En l’état du droit, des membres du Conseil d’Etat peuvent-ils accepter de dispenser au sein d'un cabinet d’avocats des prestations rémunérées de formation continue,
notamment en présentant la jurisprudence relative à un domaine donné, auprès des seuls membres du cabinet ou en présence d’invités de celui-ci.
Faut-il prévoir une éventuelle modification des textes qui viserait à soumettre à autorisation l’exercice d’activités de formation auprès d’entités privées ?

Dans un avis du 24 janvier 2019, le collège de déontologie du Conseil d’Etat rappelle que, conformément à l’article R. 131-1 du code de justice administrative, les membres du
Conseil d’Etat peuvent, sans qu’il soit besoin d’une autorisation expresse, exercer
une activité d’enseignement dans un organisme public ou privé.

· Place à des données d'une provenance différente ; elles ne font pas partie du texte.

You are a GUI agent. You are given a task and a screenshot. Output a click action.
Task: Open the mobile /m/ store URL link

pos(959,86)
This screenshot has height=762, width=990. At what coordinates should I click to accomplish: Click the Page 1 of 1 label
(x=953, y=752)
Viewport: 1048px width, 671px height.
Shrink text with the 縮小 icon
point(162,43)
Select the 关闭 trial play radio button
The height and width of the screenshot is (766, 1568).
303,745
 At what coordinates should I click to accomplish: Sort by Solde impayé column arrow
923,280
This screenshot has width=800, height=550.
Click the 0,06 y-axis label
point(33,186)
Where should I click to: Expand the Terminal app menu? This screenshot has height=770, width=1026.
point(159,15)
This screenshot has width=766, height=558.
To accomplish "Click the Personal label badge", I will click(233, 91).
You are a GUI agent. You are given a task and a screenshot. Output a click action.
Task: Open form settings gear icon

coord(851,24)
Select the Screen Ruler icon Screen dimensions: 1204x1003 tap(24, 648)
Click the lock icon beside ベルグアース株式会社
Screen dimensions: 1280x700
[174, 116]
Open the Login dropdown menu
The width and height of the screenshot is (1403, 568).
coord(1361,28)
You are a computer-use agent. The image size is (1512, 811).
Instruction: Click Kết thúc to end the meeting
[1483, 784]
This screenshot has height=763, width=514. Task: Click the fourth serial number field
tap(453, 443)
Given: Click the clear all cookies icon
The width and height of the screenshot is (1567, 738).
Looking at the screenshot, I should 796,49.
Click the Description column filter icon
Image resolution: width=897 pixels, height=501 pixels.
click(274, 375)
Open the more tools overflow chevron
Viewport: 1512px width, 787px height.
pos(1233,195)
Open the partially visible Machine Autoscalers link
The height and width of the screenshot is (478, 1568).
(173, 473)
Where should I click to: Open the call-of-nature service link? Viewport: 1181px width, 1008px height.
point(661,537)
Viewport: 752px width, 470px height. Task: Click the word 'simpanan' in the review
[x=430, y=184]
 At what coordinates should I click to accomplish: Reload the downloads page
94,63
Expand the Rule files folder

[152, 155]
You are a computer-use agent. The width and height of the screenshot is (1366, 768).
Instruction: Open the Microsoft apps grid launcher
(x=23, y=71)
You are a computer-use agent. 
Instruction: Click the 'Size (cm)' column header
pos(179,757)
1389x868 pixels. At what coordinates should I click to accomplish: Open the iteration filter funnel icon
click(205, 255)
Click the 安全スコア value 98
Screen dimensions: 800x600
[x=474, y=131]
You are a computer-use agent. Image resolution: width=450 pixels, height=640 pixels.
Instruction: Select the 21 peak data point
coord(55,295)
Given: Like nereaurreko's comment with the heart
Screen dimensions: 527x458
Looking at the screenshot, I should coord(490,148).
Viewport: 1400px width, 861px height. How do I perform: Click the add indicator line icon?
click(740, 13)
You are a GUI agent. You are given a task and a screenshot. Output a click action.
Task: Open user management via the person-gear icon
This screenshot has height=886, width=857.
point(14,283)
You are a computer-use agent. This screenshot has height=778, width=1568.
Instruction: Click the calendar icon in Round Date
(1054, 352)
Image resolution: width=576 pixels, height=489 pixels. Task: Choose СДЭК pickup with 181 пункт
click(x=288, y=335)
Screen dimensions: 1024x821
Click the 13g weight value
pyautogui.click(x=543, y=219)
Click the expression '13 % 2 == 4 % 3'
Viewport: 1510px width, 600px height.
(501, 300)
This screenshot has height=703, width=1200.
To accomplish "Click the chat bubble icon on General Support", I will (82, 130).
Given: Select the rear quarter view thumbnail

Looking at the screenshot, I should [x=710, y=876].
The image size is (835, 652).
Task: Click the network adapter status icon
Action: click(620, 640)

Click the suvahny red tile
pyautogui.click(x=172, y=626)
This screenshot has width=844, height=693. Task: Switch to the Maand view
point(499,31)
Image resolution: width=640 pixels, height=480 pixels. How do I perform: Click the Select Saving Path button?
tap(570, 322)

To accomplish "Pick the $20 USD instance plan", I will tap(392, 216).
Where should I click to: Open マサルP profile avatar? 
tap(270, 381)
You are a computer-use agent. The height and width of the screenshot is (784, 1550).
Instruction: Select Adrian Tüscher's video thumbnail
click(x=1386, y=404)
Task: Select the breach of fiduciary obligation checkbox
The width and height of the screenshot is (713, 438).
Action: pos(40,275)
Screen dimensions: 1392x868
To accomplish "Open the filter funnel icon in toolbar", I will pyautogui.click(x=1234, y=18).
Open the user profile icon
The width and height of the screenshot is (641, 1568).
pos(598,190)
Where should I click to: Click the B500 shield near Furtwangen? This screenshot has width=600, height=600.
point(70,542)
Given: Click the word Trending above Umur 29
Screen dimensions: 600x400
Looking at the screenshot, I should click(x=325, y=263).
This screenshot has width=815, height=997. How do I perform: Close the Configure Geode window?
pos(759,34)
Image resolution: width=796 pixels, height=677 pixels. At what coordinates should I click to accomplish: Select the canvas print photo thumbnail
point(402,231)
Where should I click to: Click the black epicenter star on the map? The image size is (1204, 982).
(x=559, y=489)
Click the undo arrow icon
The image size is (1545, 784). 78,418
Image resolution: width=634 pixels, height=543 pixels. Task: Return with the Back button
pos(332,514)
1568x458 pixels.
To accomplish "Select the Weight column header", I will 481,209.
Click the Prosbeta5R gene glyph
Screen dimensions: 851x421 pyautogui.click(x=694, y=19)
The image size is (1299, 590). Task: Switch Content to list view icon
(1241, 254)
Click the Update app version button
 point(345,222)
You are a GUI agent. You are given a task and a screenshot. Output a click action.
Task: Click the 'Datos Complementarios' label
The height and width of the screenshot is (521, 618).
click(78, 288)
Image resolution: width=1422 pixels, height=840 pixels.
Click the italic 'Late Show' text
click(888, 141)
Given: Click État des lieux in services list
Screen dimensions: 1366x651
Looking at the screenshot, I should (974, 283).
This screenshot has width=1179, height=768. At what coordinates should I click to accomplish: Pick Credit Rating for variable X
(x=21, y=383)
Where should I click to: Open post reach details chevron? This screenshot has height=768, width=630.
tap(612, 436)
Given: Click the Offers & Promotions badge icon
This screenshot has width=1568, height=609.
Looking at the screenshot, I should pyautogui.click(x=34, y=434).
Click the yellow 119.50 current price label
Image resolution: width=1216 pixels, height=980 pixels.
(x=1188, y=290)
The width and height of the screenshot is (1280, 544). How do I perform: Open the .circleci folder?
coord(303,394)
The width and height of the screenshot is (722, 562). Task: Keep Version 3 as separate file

Toutefois, ils se doivent de respecter deux exigences :
- ne pas compromettre la disponibilité pour l’exercice des fonctions ;
- ne pas être de nature à porter atteinte à la dignité ni à l’indépendance du magistrat.

Cette dernière exigence doit être appréciée compte tenu de la vigilance particulière qu’un magistrat administratif doit, en toute circonstance, observer dans ses relations avec la profession d’avocat.

L’exercice rémunéré d’activités d’enseignement destinées à des avocats ne soulèverait pas d’objection déontologique de principe si ces sessions étaient organisées et rémunérées par les barreaux, ou par des organismes de formation.
En revanche, leur organisation par un cabinet placerait le magistrat qui s’y livrerait dans une situation de dépendance incompatible avec son état et, soulignée dans le cas d’espèce, par le montant envisagé de la rémunération. Au surplus, toute prestation, rémunérée ou non, au profit exclusif des membres d’un cabinet d’avocats et éventuellement de leurs invités conduirait à une forme de rupture d’égalité au détriment des autres avocats.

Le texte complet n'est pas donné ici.